Radiologist, Victoria House Medical Imaging, South Yarra, Victoria, Australia.
Surgeon, Northern Health, Epping, Victoria, Australia.
J Foot Ankle Surg. 2020 Mar-Apr;59(2):258-263. doi: 10.1053/j.jfas.2019.02.005.

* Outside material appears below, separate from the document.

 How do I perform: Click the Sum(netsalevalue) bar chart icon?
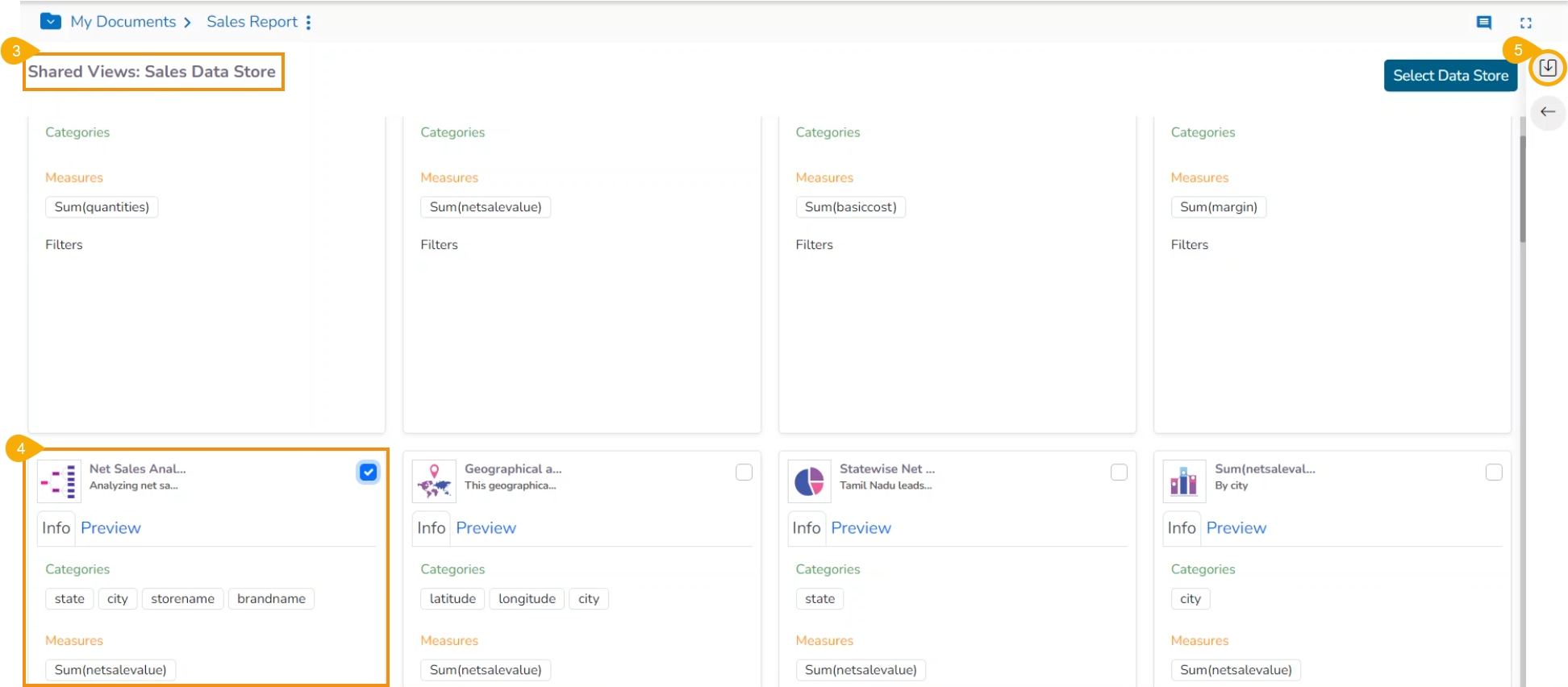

Syndesmotic injuries are common, but only a subset of these injuries are unstable. A noninvasive tool for identifying instability would aid in the selection of patients for surgery. Weightbearing computed tomography (CT) data have been reported for healthy patients, but there are limited data on unstable syndesmoses. We evaluated the syndesmotic area of arthroscopically proven unstable ankles after acute injury. This is a prospective comparative study of consecutive patients recruited to a weightbearing CT database. Thirty-nine patients were included for analysis with arthroscopically proven unstable syndesmoses and an uninjured contralateral ankle. The syndesmosis area was measured for both ankles, in non-weightbearing and weightbearing positions, and compared. Syndesmosis area of the unstable ankle was significantly greater than the uninjured ankle of the same patient, by a mean of 22.9 ± 10.5 mm. This was a significantly greater difference than that observed with non-weightbearing CT (9.8 ± 10.2 mm, p < .001). Dynamic change in area, from non-weightbearing to weightbearing, of the unstable ankle (13.7% [16.6 ± 9.9 mm]) was significantly greater than that of the uninjured ankle (3.1% [3.4 ± 6.7 mm], p < .001). The intraobserver and interobserver correlations were good with intraclass correlation coefficients of 0.983 and 0.970, respectively. Weightbearing CT demonstrated significantly greater diastasis in unstable ankles than did conventional non-weightbearing CT. Syndesmosis area measurement was reliable and reproducible. Dynamic change in area and weightbearing comparison with the contralateral uninjured ankle are 2 parameters that may prove useful in the future for predicting syndesmotic instability.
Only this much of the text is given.